March 12, 2017
I am sorry for not sending an email last week. And honestly
this week will be short as well.
Its been really rough for me and i just want to talk about
two miracles that happened this week.
Thursday night was the hardest day of my mission. It was
just bad and I really wanted to call my Mission President and ask for his
advice and council, but I didn't want to bother him with my issues. So I just
prayed and cried and pleaded that God would help me and that President would
call me. The next day he did.
He told me he was thinking about me and he specifically
talked and and asked me about my problem. He helped and comforted, he cried
with me and prayed with me. I felt his love, his support. When the phone call
ended I sat in the hallway of our church and just cried. The most overwhelming
feeling of peace and love came over me. I knew God was there and I felt his
love. It was like He was standing, well siting next to me in the hallway with
his arm around me comforting me.
I had been struggling so much and still am. I have pleaded every night for the past 5 months for help. And God stretched me and he made me
wait and really want it. But it seems at the perfect time his help and love
came. And that will be enough to get me through the next week.

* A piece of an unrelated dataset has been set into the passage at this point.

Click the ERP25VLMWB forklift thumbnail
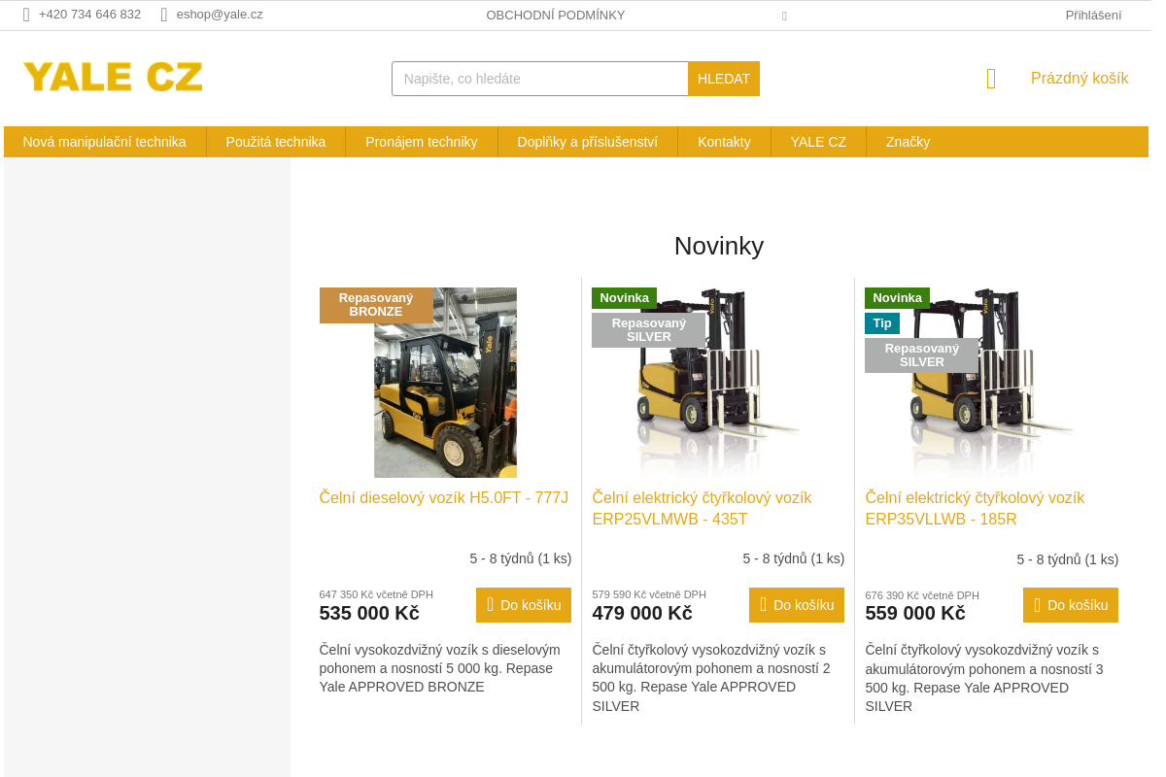1166x777 pixels. tap(718, 382)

Then last night I was really struggling again. Very stressed
and I just prayed and asked what should I do? The clearest answer came to my
mind. I received another answer right away and that was to write a letter to
someone very important to me, who I wouldn't think to write a letter to in this
situation.
So I did and I'm not sure why but that's what God prompted me
to do so I did it.
What I learned from this and want to bear testimony on is
that GOD IS THERE. It is really hard, and super duper hard at times, but He is
there and He is always there and He is listening. It is hard to trust Him and
to rely on Him, butIi have learned in hard ways that I need to rely on Him and
that He will never let me down.
I know with all my heart that God loves us. I know he is
there for us. I trust him. He has put me through a lot, but it has been for my benefit because now I trust Him. This week I found myself asking "Heavenly
Father are you really there? And do you hear and answer every child's
prayer?" My answer to that question is yes. Absolutely He is there. I know
that
I love you all and have a good week!